Различают несколько видов сосудистой патологии, воздействующих на внутреннее ухо. Симптомы зависят от:
места сосудистого спазма
эмболии или тромбоза

Может быть заинтересована и слуховая функция.
Слуховые тесты выявляют нейросенсорный тип снижения слуха и рекрутмент, на основе уровней восприятия чистых тонов определяется разборчивость разговорной речи.
Вестибулометрическое обследование выявляет направление позиционного нистагма, которое не меняется, а двусторонняя калорическая проба во многих случаях будет указывать на снижение вестибулярной возбудимости на стороне заболевания.
Это состояние полиэтиологично и может встречаться при многих системных заболеваниях, при синдроме вертебробазилярных артерий и др. Диагностика заболевания наряду со стандартными методами обследования должна включать аудиографию и вестибулометрию с записью ЭНГ.

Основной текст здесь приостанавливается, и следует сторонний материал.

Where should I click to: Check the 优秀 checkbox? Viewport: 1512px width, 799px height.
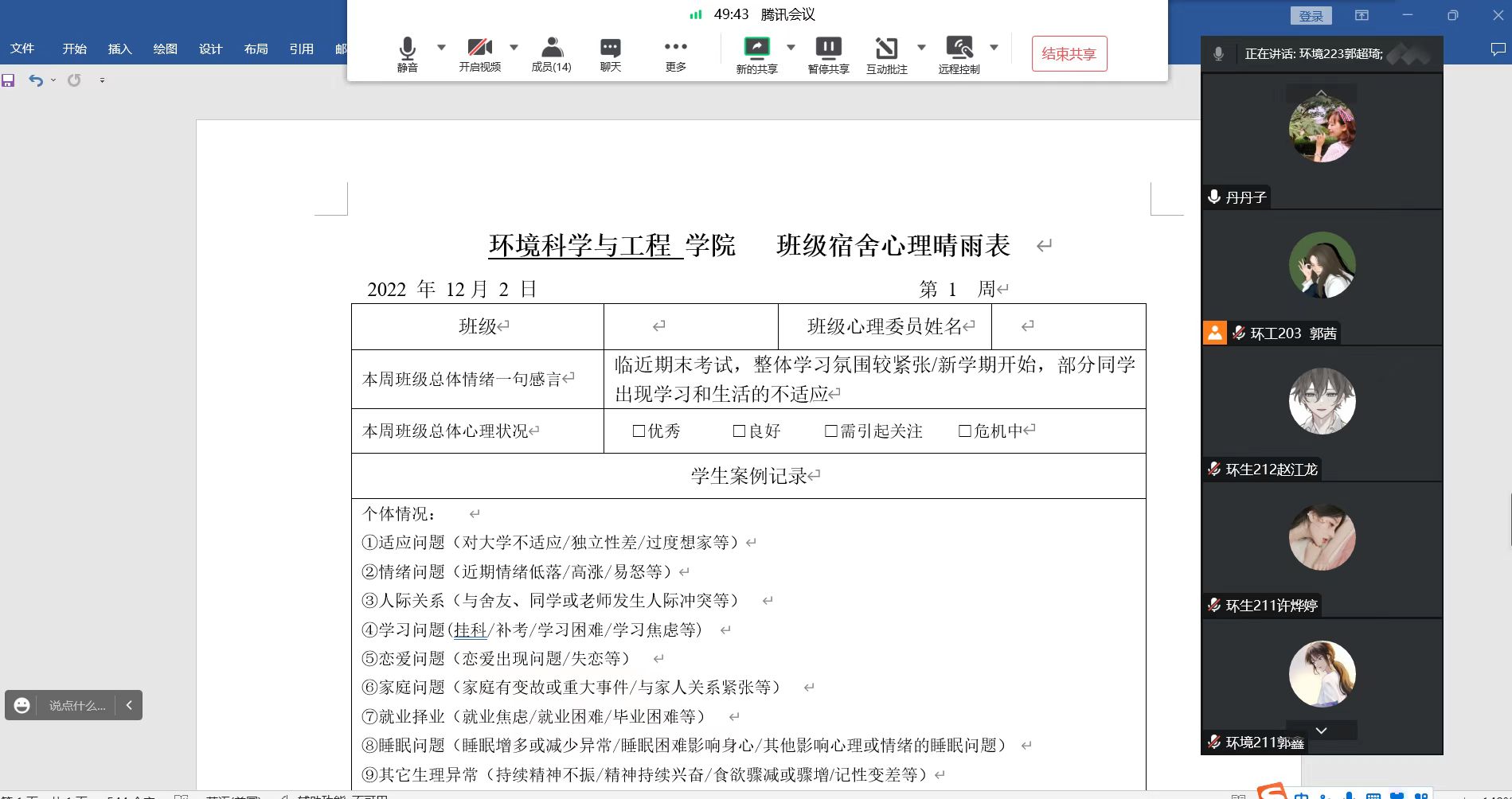coord(639,431)
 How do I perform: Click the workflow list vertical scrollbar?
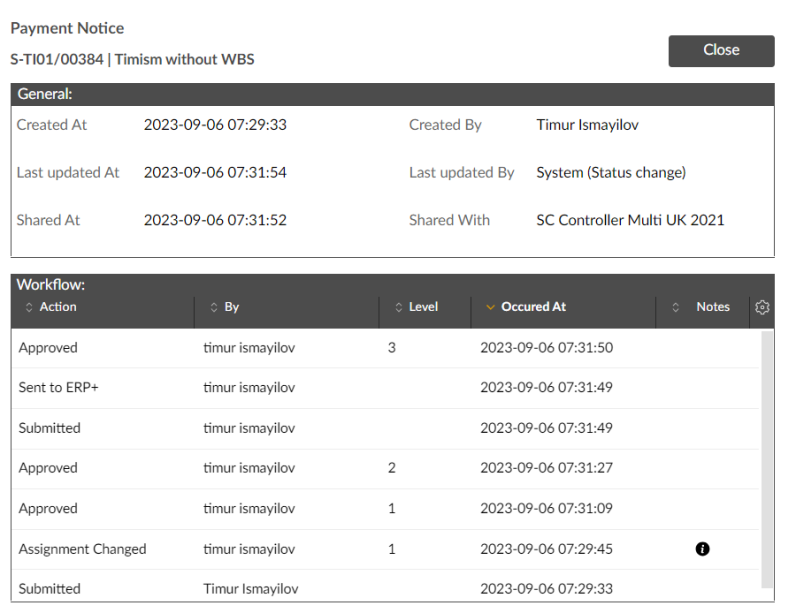coord(767,460)
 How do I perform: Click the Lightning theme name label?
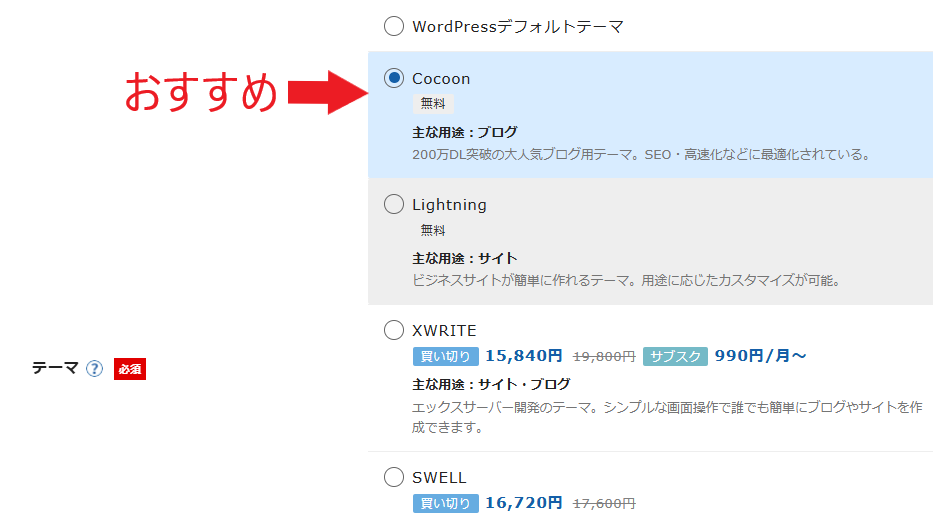pos(449,205)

Стапедэктомия. Состояние после операции на ухе

Многие больные, наблюдаемые у терапевтов, неврологов, отоларингологов, жалуются на головокружение, которое они связывают с операцией на ухе. Такое бывает в случаях со стапедэктомией. В последние годы в связи с массовым применением протезов различных искусственных слуховых косточек (“шатунов”) наблюдается увеличение количества случаев лабиринтных фистул и лабиринтных гранулем. Протезы чрезмерной длины также вызывают легкое головокружение.

При отосклерозе слух может быть восстановлен хирургическим методом. Вначале отмечается эпизодическое головокружение при изменении положения головы, затем постоянное, длящееся с момента операции месяцы и годы.

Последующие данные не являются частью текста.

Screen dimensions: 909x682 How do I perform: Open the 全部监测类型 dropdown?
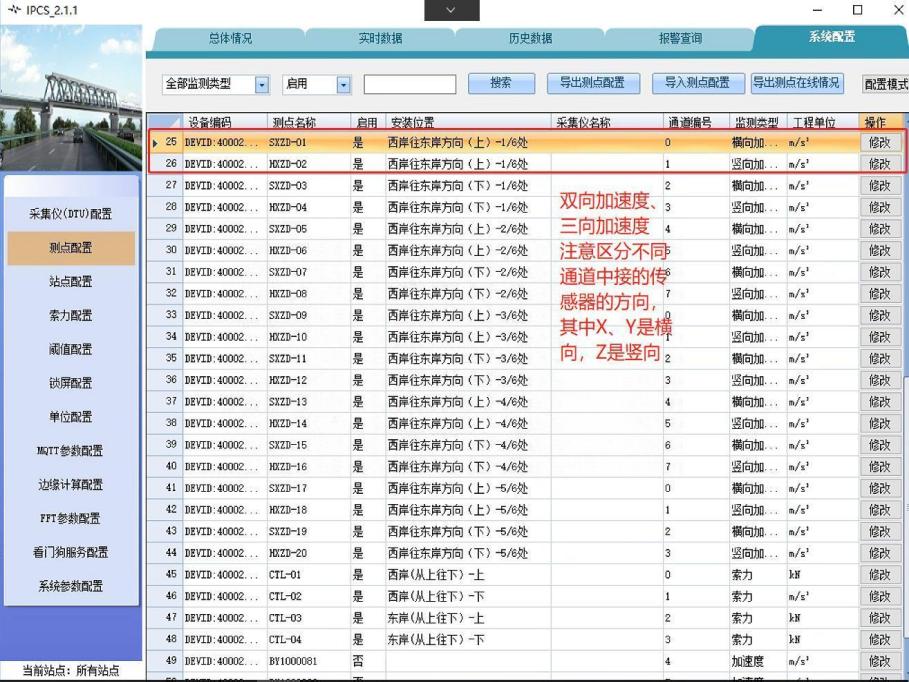pos(262,85)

В дополнение к сбору анамнеза при предшествующей хирургии уха необходимо проведение полного аудиологического и вестибулярного обследования. Возможен спонтанный или позиционный нистагм и снижение вестибулярной возбудимости на стороне оперированного уха. Следует признать, что почти у 90% больных после стапедэктомии наблюдается снижение вестибулярной возбудимости на стороне пораженного уха. Наличие спонтанного или позиционного нистагма на ЭНГ крайне важно для диагностики.
Как только диагноз установлен, необходимо, чтобы ухо было вновь обследовано хирургом для решения вопроса об удалении протеза, закрытии фистулы, удалении гранулемы. Средства, подавляющие вестибулярную возбудимость, помогут больному до уточнения диагноза и перед операцией, но полностью решить проблему может только хирургическая коррекция.

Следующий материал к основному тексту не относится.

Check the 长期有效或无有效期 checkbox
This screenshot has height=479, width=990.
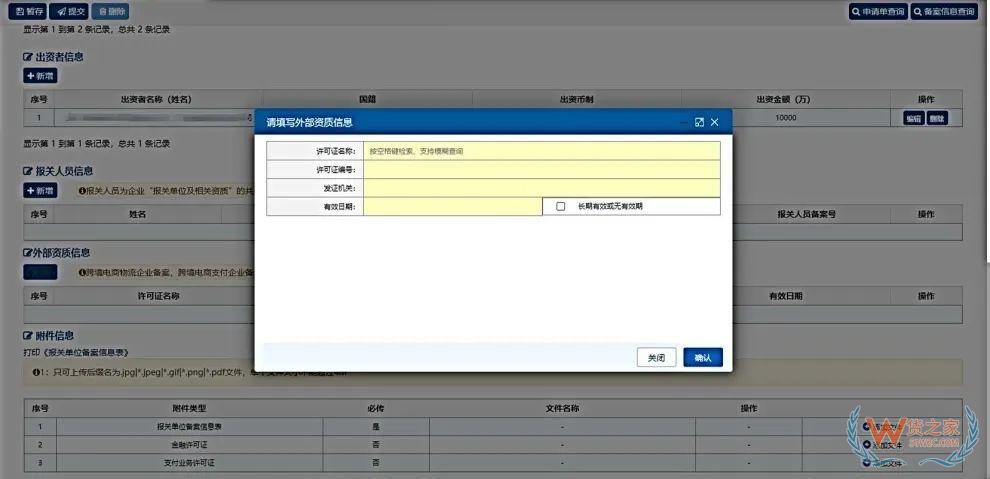pos(560,207)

Головокружение, вызванное гормональными, метаболическими нарушениями и “поломкой” калий-натриевого насоса

Многие больные (преимущественно женщины в возрасте от 40 до 60 лет) жалуются на эпизодическое несистемное головокружение, которое может сопровождаться тошнотой без рвоты.

Истинная причина этого явления - поражение внутреннего уха как результат общих метаболических нарушений.

Эпизодическое системное головокружение (vertigo) часто встречается у женщин, которые в течение жизни перенесли аллергический диатез или у которых удалены щитовидная железа, матка и(или) яичники, в анамнезе отмечалась склонность к отечности и полноте. Анамнез, результаты общего врачебного осмотра и отологическое исследование при этом могут различаться, но на первый план выступает симптоматика, обнаруженная при отовестибулярном обследовании. Исследование слуховой функции обычно патологии не выявляет, но вестибулометрическое исследование с помощью ЭНГ часто обнаруживает спонтанный и (или) позиционный нистагм, снижение вестибулярной возбудимости с одной или обеих сторон.

Лечение этого типа нарушений зависит от индивидуальных особенностей больного и строится на коррекции первичной патологии с привлечением терапевтов, эндокринологов, гинекологов, отоларингологов и других специалистов.

Невринома слухового нерва

Доброкачественная опухоль VIII черепного нерва. Ранняя диагностика невриномы слухового нерва возможна лишь тогда, когда все больные, жалующиеся шум в ушах, постепенную или внезапную одностороннюю потерю слуха, головокружение, немедленно подвергаются аудиологическому и вестибулологическому обследованию с применением ЭНГ. Симптомы, выявленные при проверке вестибулярной функции, могут быть различными, но почти в 90% случаев верифицированной невриномы на ЭНГ определяется патология со стороны вестибулярного аппарата на стороне поражения.